In 1991, a mobile phone used the AMPS analog wireless network to deliver kilobit voice connections. A 1.44 megabit T1 line from the telephone company cost around $1,000 per month. Today’s LTE mobile network is delivering speeds in the 15 Mbps range. Wi-Fi delivers speeds up to 100 Mbps (limited, of course, by its wired connection). Safe to say, the iPhone’s communication capacity is at least 10,000 times that of a 1991 mobile phone. Almost the entire cost of a phone back then was dedicated to merely communicating. Say the 1991 cost of mobile communication (only at the device/component level, not considering the network infrastructure or monthly service) was something like $100 per kilobit per second.

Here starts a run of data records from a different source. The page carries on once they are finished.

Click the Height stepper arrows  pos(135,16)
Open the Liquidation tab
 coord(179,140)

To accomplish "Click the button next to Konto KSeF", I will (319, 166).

Fifteen thousand Kbps (15 Mbps), multiplied by $100, is $1.5 million.
Considering only memory, processing, and broadband communications power, duplicating the iPhone back in 1991 would have (very roughly) cost: $1.44 million + $620,000 + $1.5 million = $3.56 million.
This doesn’t even account for the MEMS motion detectors, the camera, the iOS operating system, the brilliant display, or the endless worlds of the Internet and apps to which the iPhone connects us.
This account also ignores the crucial fact that no matter how much money one spent, it would have been impossible in 1991 to pack that much technological power into a form factor the size of the iPhone, or even a refrigerator.
Tim Lee at The Switch noted the imprecision of the original analysis and correctly asked how typical analyses of inflation can hope to account for such radical price drops. (Harvard economist Larry Summers recently picked up on this point as well.)
But the fact that so many were so impressed by an assertion that an iPhone possesses the capabilities of $3,000 worth of 1991 electronics products – when the actual figure exceeds $3 million – reveals how fundamentally difficult it is to think in exponential terms.
Innovation blindness, I’ve long argued, is a key obstacle to sound economic and policy thinking. And this is a perfect example. When we make policy based on today’s technology, we don’t just operate mildly sub-optimally. No, we often close off entire pathways to amazing innovation.
Consider the way education policy has mostly enshrined a 150-year-old model, and in recent decades has thrown more money at the same broken system while blocking experimentation. The other day, the venture capitalist Marc Andreessen (@pmarca) noted in a Twitter missive the huge, but largely unforeseen, impact digital technologies are having on this industry that so desperately needs improvement:
Four biggest K-12 education breakthroughs in last 20 years: (1) Google, (2) Wikipedia, (3) Khan Academy, (4) Wolfram Alpha.
Maybe the biggest breakthroughs of the last 50 years. Point made, nonetheless. California is now closing down ”coding bootcamps” — courses that teach people how to build apps and other software — because many of them are not state certified. This is crazy.
The importance of understanding the power of innovation applies to health care, energy, education, and fiscal policy, but nowhere is it more applicable than in Internet and technology policy, which is, at the moment, the subject of a much needed rethink by the House Energy and Commerce Committee.